What the Great Ocean Road deluge could mean for insurance

A localised event with complex insurance implications for caravan parks and coastal towns

What the Great Ocean Road deluge could mean for insurance

Catastrophe & Flood

By Daniel Wood

On Thursday, a highly localised storm cell dumped record rainfall along Victoria’s Great Ocean Road, with gauges near Mt Cowley recording more than 180mm in about four hours. Flash flooding then hit Wye River and Lorne, sweeping cars into the ocean and inundating caravan parks, with some foreshore areas expected to remain closed for weeks for clean-up and repairs. The early focus in news reports was the visible losses: vehicles dramatically swept away, mud and debris through low-lying areas, caravan parks and holiday accommodation disrupted.

From an insurance perspective, the event is a complicated mix of property damage, infrastructure damage and revenue disruption across a tourism town. The practical cost could be driven as much by clean-up, reinstatement of services and access constraints as by structural damage. ABC reporting from Lorne’s foreshore caravan park indicated it may be closed for several weeks, including to replace electrical supply—an example of how utility damage can extend downtime even if some buildings remain repairable.

Insurance issues likely to come into focus

For camping grounds and holiday parks, the immediate questions are likely to be around policy scope and sub-limits rather than a blanket “insured/uninsured” binary. A flash-flood loss typically tests definitions (flood versus stormwater), damage to outdoor and underground assets (power pedestals, cabling, pumps, internal roads, landscaping), and the extent to which debris and mud removal is covered at scale. The ABC’s description of hazards “including floodwater, mud, debris, damaged roads and fallen trees” gives a sense of the breadth of potential cost categories that insureds may try to capture.

Business interruption could be a significant variable, but outcomes will depend heavily on the specific wording. Even where insured physical damage is clear, the size of BI claims can turn on waiting periods/time deductibles, whether prevention or denial of access is covered, and how utilities interruption is treated. An internal UAC profile of Interruption Underwriting Agencies, for instance, highlights the practical relevance of “Public utilities” and “Prevention of access”, and notes one BI product “does not have a 48-hour waiting period/time deductible” (a reminder of how product design can materially change claims outcomes).

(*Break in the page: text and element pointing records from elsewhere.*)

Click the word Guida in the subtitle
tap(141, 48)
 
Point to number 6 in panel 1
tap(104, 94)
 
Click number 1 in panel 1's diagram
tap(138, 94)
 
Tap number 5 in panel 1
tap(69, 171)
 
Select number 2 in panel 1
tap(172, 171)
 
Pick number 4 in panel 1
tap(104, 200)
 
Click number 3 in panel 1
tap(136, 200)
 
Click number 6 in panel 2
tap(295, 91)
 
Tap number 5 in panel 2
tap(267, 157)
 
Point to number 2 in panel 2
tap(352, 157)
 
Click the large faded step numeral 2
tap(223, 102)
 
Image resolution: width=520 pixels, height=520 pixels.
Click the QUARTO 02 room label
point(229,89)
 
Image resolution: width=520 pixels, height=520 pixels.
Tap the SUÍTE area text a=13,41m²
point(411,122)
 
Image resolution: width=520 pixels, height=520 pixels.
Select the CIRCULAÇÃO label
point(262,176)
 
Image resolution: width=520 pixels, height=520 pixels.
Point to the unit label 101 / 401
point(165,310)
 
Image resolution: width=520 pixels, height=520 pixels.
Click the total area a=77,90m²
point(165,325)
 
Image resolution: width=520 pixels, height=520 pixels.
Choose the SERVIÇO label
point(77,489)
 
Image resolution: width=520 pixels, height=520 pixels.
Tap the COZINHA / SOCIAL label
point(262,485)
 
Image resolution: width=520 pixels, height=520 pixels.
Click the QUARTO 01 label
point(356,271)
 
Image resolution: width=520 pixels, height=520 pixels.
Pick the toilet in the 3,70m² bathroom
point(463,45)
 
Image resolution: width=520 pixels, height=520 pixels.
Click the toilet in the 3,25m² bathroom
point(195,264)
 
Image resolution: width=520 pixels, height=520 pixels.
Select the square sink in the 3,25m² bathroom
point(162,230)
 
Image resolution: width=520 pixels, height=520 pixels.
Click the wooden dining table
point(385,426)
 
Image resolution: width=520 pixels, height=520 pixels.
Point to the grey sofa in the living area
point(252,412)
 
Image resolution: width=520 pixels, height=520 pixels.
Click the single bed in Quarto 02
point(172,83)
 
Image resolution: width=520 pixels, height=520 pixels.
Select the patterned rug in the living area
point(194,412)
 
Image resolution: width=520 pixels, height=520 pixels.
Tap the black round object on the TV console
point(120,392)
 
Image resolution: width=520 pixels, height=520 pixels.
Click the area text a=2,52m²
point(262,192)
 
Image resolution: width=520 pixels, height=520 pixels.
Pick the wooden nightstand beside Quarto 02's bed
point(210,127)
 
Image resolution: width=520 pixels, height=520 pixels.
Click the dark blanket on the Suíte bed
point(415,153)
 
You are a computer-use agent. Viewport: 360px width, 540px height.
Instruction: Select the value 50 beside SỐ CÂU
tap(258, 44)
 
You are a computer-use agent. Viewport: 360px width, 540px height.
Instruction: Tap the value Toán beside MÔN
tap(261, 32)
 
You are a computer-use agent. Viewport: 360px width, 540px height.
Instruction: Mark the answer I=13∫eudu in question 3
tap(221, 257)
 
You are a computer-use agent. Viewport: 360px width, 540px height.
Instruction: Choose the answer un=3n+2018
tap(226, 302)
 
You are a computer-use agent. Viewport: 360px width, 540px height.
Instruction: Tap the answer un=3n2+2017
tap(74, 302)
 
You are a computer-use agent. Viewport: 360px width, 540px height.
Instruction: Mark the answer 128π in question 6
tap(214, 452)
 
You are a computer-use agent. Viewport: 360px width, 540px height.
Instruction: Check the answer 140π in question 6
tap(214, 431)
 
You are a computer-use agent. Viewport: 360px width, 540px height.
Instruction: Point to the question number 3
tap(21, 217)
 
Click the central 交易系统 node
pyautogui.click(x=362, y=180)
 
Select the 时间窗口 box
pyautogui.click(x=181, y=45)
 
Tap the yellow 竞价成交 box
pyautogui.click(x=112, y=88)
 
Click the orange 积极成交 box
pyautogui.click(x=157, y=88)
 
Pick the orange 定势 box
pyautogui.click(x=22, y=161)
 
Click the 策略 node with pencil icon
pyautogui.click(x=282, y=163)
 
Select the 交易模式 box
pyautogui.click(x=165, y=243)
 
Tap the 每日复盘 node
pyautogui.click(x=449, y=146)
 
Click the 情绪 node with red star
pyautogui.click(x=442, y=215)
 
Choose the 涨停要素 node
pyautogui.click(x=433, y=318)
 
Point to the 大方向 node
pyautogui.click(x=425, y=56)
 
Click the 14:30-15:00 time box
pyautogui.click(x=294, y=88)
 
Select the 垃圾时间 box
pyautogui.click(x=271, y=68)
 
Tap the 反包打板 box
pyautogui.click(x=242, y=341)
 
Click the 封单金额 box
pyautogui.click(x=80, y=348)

Liability exposures are also present, but again not deterministically so. Early reports say no injuries were reported, yet the same coverage warns of continuing hazards and even the potential for landslips—factors that can raise the risk of post-event incidents and third-party allegations about site safety and warnings.

For insurers, the underwriting question is likely to be less about a single event “proving” a trend and more about what it adds to the growing dataset on localised, intense rainfall and its effects on low-lying tourism assets. This localised event could create concentrated losses across multiple insureds in close proximity—an accumulation management issue that may influence pricing, deductibles and appetite at renewal, particularly for sites near river mouths, estuaries and steep catchments.

The insurance consequences will be shaped by claims experience and coverage outcomes over the coming weeks: the extent of infrastructure damage (especially utilities), how long access and clean-up constraints persist and whether insureds and insurers find themselves aligned on definitions, limits and causation.